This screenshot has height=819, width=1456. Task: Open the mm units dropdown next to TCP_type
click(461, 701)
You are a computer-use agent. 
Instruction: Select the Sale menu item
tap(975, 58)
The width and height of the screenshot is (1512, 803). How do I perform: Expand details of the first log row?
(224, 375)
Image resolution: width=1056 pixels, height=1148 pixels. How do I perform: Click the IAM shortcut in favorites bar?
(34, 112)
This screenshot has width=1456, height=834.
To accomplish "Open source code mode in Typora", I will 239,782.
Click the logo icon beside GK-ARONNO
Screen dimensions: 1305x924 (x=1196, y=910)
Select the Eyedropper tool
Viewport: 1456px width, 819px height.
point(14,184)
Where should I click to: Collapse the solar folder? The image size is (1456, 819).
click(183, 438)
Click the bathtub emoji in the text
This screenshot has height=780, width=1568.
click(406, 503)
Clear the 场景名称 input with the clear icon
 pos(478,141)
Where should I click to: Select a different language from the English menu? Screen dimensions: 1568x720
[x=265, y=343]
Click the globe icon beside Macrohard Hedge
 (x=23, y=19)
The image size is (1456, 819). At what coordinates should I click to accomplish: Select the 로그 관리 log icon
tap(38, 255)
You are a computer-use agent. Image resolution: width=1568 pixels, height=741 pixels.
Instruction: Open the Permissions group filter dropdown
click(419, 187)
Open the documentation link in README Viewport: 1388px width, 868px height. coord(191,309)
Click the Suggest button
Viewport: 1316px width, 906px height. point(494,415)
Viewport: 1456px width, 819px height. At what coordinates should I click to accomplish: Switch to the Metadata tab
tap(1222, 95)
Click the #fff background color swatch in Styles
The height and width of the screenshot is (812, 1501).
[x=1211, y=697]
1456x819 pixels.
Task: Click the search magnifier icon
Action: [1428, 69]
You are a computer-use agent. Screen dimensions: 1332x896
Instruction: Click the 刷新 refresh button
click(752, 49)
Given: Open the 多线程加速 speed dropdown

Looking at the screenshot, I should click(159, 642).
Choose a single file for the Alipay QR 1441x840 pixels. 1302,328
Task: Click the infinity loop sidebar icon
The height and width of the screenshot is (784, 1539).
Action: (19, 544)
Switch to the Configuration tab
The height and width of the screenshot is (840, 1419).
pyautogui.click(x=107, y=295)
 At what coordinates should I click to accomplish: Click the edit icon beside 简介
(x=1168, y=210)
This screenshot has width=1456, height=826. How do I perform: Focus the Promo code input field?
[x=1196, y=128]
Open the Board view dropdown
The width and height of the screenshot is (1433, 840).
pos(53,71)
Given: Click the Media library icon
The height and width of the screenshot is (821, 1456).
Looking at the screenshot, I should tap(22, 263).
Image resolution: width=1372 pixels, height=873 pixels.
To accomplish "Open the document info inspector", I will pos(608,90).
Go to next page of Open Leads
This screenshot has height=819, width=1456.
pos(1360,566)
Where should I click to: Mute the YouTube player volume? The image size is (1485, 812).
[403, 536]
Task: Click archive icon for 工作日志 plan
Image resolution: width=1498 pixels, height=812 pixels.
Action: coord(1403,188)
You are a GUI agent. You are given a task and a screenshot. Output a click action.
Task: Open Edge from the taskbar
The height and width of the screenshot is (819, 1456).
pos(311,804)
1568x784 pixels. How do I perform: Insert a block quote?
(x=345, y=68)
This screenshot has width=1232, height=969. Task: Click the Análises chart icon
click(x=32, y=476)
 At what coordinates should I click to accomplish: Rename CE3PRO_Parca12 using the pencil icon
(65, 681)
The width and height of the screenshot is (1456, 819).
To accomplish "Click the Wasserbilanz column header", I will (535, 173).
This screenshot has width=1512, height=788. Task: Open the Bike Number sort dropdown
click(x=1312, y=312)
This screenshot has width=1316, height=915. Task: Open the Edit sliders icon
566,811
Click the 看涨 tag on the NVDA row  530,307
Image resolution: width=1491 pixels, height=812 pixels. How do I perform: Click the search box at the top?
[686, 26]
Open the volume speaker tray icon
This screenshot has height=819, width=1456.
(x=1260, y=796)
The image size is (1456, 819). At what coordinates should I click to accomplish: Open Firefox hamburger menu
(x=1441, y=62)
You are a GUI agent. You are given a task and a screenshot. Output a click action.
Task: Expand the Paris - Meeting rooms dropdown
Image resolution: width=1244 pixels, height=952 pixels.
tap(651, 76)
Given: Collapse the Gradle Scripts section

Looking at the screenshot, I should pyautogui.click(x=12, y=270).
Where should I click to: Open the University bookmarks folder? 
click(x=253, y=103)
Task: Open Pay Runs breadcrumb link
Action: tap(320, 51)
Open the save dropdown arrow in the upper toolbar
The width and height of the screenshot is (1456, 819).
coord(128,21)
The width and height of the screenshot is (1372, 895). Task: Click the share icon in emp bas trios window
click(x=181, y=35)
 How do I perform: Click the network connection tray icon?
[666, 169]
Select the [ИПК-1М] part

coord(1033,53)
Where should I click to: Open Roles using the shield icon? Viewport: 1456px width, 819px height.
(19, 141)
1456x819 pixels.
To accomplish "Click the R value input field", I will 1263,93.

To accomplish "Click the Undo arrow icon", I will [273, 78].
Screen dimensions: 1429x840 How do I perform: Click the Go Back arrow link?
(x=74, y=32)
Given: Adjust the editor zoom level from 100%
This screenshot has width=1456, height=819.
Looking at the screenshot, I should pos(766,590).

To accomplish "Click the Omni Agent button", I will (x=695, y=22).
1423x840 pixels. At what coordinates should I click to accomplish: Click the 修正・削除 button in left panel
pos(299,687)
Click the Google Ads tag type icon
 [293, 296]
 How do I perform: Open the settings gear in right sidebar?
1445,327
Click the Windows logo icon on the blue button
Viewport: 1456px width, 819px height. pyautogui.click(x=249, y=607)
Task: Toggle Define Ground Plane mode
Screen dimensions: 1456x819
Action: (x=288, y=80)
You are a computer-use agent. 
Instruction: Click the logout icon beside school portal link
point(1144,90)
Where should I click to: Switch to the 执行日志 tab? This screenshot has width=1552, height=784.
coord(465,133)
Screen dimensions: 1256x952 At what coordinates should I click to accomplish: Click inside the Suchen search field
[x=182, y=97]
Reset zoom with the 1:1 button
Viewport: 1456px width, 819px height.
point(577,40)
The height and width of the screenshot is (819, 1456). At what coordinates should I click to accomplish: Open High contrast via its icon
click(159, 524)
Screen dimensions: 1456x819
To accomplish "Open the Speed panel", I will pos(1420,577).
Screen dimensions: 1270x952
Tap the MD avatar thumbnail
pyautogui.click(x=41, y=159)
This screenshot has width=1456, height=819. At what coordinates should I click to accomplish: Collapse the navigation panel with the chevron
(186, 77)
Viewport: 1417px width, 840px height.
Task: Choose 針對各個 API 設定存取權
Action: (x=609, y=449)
###
EXERCISE OBJECTIVE: The lines above that hold the string "zoom" are to be located and copied.

WRITTEN SOLUTION:
Given: Adjust the editor zoom level from 100%
Reset zoom with the 1:1 button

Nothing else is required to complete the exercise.